Le jeu pouvait reprendre à condition d'élargir le cadre conceptuel d'origine sans le renier pour y intégrer les éléments de compatibilité et d'inter-operatibilité avec des univers différents, afin de construire des interfaces et faire participer de nouveaux joueurs, ce qui ne limitait pas les actions des anciens joueurs mais les enrichissaient. Une ingérence de haut niveau et de courte période fut ouverte pour introduire un protocole plus ouvert à destination de la communauté des joueurs, avec de nouveaux procédés de restitution et de collecte de données.

Mais cela constitue une toute autre histoire, avec là aussi des conflits, des résistances, des reconfigurations, et des règlements de comptes, dans les zones intermédiaires et de bas niveau, à proximité des cibles et des environnements d'étude, au plus près du terrain. Il n'y a jamais eu de nuisance, ni de malveillance à l'origine de ce protocole, pas plus que de perte de contrôle ou de pétage de plomb. Ce qu'il faut se rappeler c'est que c'est durant cet élargissement conceptuel que les deux énergumènes en profitèrent pour reprendre leur envol, tout à recommencé pendant cette phase de turbulence.

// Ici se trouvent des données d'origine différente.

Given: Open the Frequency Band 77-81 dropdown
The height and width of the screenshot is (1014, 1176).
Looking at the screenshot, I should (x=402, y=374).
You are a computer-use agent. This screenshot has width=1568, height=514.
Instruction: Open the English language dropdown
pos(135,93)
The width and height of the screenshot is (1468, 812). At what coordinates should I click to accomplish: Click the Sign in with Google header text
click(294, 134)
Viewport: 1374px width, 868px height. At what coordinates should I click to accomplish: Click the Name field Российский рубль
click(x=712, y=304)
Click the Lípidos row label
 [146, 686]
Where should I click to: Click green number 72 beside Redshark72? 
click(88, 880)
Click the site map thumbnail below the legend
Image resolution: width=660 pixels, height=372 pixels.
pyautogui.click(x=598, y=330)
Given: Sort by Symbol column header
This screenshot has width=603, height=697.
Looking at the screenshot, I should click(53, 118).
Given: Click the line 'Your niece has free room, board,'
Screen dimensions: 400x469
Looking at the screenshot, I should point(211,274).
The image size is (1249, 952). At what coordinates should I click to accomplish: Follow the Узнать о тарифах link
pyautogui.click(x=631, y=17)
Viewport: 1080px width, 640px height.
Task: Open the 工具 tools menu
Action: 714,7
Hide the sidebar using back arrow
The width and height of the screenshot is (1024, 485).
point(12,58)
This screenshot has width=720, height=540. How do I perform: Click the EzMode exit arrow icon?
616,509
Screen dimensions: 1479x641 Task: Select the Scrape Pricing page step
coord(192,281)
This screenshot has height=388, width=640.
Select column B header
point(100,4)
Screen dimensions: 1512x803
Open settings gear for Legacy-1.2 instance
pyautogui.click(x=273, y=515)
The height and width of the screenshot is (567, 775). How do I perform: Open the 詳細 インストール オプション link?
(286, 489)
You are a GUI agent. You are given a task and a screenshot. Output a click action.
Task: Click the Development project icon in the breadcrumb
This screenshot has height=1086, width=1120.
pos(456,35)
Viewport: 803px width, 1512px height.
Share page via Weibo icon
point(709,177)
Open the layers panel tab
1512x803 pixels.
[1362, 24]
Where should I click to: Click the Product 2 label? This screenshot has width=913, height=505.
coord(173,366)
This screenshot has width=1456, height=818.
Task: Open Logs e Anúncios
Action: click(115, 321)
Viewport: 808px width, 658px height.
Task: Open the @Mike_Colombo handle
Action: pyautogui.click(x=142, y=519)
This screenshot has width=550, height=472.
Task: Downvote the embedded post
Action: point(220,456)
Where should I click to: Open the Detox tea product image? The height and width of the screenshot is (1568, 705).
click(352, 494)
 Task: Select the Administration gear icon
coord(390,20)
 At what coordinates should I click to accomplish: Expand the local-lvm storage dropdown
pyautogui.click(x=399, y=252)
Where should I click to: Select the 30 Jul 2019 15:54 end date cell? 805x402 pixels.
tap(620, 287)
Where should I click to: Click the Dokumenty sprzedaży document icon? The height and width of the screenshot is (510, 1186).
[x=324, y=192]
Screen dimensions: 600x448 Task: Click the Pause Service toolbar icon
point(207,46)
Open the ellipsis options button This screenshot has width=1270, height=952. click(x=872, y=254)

Le temps a passé mais rien n'est tout à fait terminé, comme un retour de flamme vers les deux énergumènes, le fusible peut décider à tout moment de cesser sa fonction hors cadre et de s'extirper du mécanisme de protection. Tout le mécanisme génératif serait révélé ainsi que les identités des joueurs facétieux et maladroits, ce serait le retour à une nouvelle période de reconfiguration et de refondation. D'autant plus que des avertissements, conseils, méthodes, et évidences furent éparpillés, morcelés et subtilement reformulés comme des contributions de divers intervenants pour préparer cette éventualité. Ce retour de flamme, cette rétroaction favorisée par la source canonique, si elle devait arriver, serait considérée comme un bienfait pour certains et une source de grands tourments pour d'autres. Le jeu se poursuivrait malgré tout avec un nouveau cadre de références et en intégrant de nouveaux joueurs.